Hi, I'm sorry to read you're having a distressing time at the moment.I'm sure some more experienced members can help build up some help and advice for you. I'm not sure where to start asking questions but I'm responding because I'm a different person come the weekend. I put it very much down to my set routine in the week- that I will adhere to the same arrangements through five days a week, interacting with people and making sure I can provide a good service the same as the week before. I find it very tiring and as Friday evening comes, I start to meltdown a little. Come Saturday, I'm quite low and not happy at all. Come Sunday, I'm gearing myself up again for the coming week again. I'm sure others on the forum can identify with this?I don't have dependants, but I'm wondering if your husband is feeling the same thing. Interesting that it has just started and wonder if the recent diagnosis has something to do with it.

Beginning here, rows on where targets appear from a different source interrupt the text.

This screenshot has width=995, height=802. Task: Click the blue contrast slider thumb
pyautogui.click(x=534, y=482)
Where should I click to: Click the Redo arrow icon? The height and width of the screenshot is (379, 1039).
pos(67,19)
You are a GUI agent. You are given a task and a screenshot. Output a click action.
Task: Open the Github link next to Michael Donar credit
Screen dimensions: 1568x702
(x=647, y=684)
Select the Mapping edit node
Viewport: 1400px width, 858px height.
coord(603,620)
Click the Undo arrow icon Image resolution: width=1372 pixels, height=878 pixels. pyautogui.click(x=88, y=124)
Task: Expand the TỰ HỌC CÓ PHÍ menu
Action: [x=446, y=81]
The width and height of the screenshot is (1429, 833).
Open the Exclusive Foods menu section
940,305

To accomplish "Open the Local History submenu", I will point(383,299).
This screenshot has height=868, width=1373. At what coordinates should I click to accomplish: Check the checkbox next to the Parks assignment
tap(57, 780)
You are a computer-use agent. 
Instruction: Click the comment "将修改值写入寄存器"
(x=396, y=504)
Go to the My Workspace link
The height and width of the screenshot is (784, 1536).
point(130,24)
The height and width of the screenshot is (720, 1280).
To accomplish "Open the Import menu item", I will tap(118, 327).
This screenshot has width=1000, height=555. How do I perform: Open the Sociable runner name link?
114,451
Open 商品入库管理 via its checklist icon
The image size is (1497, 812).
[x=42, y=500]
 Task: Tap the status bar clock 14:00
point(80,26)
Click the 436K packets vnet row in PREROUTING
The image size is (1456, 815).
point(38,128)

If I was in your shoes and had a husband who is happy to hurt me and his daughter I'd leave.
I'm autistic and I need downtime to cope with the working week but when I was working (now on mat leave) I sat down with my husband and we worked out a plan for how we both get a rest but also meet the needs of the family.
Like our NT counterparts, there are some autistics who are nice folk and some who aren't. It seems like you've got one of the ones who isn't and isn't willing to change (hugs).